Среди прочих гостей князь смотрится белой вороной: он в гражданском, и его профессорские стекляшки только подчеркивают его какую-то беспомощность — а большинство выбрали в качестве костюма историческую военную форму, которая к тому же на них сидит как влитая. Многие, заслышав о Катиной профессии, улыбаются, но Катя не чувствует подвоха, окрыленная и польщенная тем, что ее представляют по имени и фамилии.

— А вот и хозяин торжества. Борис Палыч!

— О, Андрей Алексеевич! Спасибо, что почтили.

К ним подходит человек в зеленой кургузой форме, в васильковой фуражке с красным околышем и синих шароварах. Лицо у него оспяное, простое, но умное.

— Какая красивая форма! — восторгается Катя. — Это чья?

— Это наша, — подмигивает Борис Павлович князю, хлопая его по плечу. — А вот у вас, Андрей Алексеевич, чья?

— Главное не форма, а содержание, — шутливо отвечает ему Белоногов.

— Золотые слова! — одобряет граф Иванов.

Теперь Катя примечает, что большая часть гостей именно так одеты, как хозяин, — синие штаны, синие тульи у фуражек.

— Ностальгический вечер получился, — разводит руками граф, заметив легкое Катино замешательство.

— Всем людям свойственно идеализировать прошлое, — говорит Белоногов.

— И романтизировать! — добавляет Катя женскую реплику.

— Именно! — хохочет граф Иванов. — Всегда-то мы, русские люди, ищем в прошлом свой золотой век, всегда-то мы недовольны настоящим.
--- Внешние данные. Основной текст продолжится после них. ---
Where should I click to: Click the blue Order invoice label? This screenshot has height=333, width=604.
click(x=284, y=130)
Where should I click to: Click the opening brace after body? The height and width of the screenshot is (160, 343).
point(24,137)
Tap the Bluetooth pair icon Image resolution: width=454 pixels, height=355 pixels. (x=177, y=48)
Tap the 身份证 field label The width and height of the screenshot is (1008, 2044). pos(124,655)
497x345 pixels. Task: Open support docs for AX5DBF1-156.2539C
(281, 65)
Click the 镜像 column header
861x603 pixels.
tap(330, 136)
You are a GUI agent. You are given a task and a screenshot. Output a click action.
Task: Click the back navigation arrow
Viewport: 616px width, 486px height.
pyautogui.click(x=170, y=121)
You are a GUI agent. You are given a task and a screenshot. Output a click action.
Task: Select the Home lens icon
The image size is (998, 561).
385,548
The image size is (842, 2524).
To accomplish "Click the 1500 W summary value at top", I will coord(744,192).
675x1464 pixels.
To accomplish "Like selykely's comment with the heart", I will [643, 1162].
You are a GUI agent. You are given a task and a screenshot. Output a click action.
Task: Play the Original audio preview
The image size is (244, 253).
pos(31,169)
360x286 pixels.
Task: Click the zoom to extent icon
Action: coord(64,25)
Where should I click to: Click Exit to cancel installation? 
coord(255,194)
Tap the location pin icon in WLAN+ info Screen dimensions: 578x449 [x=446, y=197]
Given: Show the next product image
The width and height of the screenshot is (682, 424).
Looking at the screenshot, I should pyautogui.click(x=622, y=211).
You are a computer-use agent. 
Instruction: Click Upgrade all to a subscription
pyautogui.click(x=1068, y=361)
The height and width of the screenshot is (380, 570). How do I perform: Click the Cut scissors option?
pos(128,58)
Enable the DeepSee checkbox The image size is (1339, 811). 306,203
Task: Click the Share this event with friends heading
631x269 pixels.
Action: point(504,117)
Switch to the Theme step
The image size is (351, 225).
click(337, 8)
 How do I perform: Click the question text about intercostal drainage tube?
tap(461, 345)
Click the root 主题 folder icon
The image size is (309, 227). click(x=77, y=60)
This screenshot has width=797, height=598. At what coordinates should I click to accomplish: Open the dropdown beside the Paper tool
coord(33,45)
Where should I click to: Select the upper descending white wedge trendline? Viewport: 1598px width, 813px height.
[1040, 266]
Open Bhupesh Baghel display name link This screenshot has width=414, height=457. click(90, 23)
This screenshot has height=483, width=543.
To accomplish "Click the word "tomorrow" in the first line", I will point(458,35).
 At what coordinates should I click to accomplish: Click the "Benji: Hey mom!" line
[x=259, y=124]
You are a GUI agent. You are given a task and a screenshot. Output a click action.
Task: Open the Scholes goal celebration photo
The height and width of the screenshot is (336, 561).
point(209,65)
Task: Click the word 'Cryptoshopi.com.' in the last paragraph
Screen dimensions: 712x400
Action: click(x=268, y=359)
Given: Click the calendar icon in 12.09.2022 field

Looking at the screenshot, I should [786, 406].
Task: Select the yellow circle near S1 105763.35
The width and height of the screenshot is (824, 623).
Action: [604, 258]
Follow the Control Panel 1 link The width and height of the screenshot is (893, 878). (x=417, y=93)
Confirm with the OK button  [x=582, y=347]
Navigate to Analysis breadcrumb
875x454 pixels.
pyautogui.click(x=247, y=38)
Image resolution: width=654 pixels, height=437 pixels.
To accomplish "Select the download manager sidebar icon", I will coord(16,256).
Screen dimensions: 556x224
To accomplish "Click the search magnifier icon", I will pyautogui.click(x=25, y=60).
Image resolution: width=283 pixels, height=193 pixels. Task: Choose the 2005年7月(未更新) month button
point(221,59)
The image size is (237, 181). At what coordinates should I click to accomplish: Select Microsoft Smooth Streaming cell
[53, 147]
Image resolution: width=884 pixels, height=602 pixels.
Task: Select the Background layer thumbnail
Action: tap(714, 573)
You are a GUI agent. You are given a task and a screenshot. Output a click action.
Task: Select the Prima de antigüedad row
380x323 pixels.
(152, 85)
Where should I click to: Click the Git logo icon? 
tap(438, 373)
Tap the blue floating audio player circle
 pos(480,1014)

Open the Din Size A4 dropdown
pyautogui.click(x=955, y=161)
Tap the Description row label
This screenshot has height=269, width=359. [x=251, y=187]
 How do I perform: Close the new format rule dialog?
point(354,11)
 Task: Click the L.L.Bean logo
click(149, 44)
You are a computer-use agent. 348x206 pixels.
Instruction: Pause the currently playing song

Ну, раз это общечеловеческое, то стесняться нечего. Князь Белоногов нам грехи отпустил.

— Только место тут какое-то странное, — продолжает Катя светскую беседу. — Неустроенное.

Место и правда диковатое. Тут и там расставлены ободранные кресла и диваны, а стены задрапированы красными знаменами и прикрыты плакатами с бессмысленными лозунгами столетней давности, но из-под них выглядывает другое: по побелке и по кирпичу выведенные краской и углем пенисы всех мастей и размеров, а также нецензурные призывы покончить с бесчинствами американской военщины и засильем американского капитала.